Development - Prognosis
The development of the disease is variable, but often progressive. Periods of remission usually alternate with periods of relapse. The disease is more aggressive in babies and young children. A few rare cases of spontaneous remission have been described, usually in adults. In most cases, in the absence of treatment, the disease naturally develops into massive retinal exudation with detachment of the retina, then to neovascular glaucoma and ocular phthisis (complete loss of the eye). Treatment is effective and, in most cases, leads to remission. However, relapse is frequent and the disease requires lifelong ophthalmological and retinal monitoring every six months.
Treatment
At present, treatment is based mainly on laser photocoagulation. The aim of this treatment is to destroy the retinal vascular abnormalities responsible for exudation using a laser beam. The treatment is very effective and has the advantage of being carried out during a normal consultation, without the need for hospitalization or anesthetic.
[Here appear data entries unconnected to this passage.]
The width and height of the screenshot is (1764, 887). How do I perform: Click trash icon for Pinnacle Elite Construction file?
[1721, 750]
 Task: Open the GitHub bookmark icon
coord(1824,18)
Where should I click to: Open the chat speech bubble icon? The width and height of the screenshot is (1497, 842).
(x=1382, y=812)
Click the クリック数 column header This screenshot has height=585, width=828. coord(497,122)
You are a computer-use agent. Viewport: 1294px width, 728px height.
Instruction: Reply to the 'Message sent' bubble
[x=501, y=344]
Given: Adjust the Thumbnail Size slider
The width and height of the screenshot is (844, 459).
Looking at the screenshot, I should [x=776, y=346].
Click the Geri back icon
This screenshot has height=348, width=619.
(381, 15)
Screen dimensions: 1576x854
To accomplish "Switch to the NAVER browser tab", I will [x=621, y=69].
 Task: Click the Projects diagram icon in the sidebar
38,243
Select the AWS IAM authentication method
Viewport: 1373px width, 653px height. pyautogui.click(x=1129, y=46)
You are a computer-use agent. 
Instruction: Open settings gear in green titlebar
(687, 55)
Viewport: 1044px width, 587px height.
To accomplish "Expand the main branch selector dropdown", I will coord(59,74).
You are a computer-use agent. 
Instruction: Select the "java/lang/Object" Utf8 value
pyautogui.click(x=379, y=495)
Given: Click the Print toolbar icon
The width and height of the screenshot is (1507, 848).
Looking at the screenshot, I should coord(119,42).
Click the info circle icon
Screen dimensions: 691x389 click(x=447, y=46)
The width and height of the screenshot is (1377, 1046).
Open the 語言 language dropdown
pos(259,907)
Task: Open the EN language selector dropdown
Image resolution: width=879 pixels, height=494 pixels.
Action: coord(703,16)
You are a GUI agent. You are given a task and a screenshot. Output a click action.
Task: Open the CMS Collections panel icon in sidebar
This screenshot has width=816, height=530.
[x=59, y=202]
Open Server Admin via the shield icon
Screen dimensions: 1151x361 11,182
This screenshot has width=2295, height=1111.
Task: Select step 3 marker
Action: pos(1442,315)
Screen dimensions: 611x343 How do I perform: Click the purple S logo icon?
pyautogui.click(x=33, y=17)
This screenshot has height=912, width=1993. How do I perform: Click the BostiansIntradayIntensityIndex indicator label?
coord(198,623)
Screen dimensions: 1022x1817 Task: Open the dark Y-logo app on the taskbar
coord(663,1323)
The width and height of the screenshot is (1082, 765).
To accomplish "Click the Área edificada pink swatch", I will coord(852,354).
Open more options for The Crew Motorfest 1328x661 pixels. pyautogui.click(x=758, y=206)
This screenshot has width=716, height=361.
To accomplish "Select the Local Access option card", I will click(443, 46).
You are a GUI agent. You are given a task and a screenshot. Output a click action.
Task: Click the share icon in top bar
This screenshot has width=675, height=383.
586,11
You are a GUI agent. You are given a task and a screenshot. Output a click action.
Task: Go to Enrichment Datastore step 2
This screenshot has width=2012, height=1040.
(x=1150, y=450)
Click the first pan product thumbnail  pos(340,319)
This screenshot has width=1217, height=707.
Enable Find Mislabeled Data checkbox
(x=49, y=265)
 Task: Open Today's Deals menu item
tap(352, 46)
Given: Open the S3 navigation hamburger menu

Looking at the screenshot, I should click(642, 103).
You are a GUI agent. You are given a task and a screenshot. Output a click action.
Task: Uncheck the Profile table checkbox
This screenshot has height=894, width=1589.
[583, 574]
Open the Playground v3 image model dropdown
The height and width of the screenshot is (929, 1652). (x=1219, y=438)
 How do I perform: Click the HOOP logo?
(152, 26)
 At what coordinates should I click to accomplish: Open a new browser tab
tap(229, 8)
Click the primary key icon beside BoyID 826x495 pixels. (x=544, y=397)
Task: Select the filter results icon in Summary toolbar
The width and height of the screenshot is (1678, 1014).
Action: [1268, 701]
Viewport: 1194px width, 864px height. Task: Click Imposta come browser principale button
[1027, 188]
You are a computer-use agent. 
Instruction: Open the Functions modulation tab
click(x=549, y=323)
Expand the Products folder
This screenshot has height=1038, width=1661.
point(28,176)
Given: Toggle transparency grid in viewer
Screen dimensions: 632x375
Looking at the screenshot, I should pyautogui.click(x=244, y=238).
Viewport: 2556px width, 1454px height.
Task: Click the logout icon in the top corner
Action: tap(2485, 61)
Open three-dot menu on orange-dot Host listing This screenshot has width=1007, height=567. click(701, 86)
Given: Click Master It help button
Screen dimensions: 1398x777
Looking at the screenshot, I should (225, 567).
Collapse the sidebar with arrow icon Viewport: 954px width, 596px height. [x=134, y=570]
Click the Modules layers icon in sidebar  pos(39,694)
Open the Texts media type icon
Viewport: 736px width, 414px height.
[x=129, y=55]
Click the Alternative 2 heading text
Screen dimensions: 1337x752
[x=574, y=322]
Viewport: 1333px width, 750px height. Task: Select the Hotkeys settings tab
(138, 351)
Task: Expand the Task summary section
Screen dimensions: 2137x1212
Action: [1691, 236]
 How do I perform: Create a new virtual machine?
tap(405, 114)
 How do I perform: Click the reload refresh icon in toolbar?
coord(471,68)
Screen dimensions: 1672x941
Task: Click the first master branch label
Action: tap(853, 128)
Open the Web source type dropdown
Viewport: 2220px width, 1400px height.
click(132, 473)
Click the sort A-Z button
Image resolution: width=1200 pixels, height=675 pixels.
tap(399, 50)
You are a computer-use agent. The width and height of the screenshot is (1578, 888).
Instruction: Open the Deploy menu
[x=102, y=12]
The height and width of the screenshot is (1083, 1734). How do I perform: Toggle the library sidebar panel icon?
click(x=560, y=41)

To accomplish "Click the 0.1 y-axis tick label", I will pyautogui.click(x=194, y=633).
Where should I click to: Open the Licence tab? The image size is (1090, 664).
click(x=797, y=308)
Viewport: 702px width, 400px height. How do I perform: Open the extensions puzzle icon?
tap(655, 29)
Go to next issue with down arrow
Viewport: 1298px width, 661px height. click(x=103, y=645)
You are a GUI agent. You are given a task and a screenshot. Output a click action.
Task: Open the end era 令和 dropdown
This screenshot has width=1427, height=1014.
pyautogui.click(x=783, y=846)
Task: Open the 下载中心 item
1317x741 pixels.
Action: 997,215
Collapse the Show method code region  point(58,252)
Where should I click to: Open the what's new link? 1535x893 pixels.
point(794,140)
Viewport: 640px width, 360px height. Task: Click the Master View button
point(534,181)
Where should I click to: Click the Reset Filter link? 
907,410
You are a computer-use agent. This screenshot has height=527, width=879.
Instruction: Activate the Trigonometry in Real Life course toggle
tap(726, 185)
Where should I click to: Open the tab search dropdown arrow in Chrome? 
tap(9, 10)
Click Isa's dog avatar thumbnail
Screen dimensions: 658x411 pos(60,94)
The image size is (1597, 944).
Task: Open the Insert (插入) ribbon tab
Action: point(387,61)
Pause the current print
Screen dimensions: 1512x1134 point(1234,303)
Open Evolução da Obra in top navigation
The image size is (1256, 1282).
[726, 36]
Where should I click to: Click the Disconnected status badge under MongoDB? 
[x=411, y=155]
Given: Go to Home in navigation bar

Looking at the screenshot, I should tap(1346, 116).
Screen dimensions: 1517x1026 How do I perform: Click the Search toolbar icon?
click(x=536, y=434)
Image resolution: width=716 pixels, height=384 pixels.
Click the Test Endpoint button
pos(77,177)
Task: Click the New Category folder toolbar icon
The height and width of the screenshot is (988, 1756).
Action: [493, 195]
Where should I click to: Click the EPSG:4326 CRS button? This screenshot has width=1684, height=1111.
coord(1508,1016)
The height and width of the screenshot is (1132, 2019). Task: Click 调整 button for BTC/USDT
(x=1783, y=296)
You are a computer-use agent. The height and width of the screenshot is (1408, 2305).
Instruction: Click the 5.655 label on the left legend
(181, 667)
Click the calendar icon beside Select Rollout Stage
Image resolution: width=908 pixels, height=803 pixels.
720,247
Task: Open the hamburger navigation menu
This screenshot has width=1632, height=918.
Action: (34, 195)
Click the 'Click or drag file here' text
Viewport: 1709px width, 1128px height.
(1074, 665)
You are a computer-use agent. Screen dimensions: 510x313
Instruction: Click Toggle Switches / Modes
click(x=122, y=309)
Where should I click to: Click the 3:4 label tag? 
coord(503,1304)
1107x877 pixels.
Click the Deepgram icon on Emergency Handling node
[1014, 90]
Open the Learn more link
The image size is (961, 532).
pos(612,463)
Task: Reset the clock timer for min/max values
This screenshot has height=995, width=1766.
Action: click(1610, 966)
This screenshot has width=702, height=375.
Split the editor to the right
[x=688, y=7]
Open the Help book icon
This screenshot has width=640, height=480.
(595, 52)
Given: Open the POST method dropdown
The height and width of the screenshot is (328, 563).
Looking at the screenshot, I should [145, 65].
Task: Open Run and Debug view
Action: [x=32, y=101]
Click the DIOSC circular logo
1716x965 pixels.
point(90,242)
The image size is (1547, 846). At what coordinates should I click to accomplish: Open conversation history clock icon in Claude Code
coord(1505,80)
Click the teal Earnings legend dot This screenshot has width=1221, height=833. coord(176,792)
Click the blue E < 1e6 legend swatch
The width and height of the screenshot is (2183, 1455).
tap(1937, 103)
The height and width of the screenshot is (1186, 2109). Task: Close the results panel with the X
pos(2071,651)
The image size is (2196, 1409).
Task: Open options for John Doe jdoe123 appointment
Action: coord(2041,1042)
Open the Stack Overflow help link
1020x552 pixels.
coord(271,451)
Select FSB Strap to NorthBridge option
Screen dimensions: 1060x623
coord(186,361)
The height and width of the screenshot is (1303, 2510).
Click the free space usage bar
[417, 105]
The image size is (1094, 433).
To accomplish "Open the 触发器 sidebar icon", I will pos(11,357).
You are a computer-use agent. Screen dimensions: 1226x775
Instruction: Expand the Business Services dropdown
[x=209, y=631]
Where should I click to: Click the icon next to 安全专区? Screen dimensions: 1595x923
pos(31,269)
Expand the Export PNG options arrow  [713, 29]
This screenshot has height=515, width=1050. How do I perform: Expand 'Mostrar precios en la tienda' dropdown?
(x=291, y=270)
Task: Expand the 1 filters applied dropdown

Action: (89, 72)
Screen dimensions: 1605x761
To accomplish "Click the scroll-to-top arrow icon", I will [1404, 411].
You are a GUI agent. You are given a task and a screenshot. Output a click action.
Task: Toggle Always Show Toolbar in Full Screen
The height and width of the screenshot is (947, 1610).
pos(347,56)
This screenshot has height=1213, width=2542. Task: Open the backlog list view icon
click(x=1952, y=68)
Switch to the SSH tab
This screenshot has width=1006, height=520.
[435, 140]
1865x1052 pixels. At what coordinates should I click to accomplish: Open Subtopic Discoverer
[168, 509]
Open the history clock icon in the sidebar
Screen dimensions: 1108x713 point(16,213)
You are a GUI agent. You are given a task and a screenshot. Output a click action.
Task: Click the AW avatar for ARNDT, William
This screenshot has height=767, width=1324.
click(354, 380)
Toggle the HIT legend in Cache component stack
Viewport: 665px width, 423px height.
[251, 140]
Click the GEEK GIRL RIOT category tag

The vascular abnormalities responsible for exudations are destroyed by several medium-sized impacts of the laser beam. The treatment is applied even in severe forms of the disease responsible for retinal detachments. In complicated forms, when treatment by laser photocoagulation is impossible because of lesions that are too extensive, too peripheral or difficult to see, cryotherapy or endo-ocular surgery may be offered. These forms of treatment require an anesthetic and are usually carried out in an operating theatre.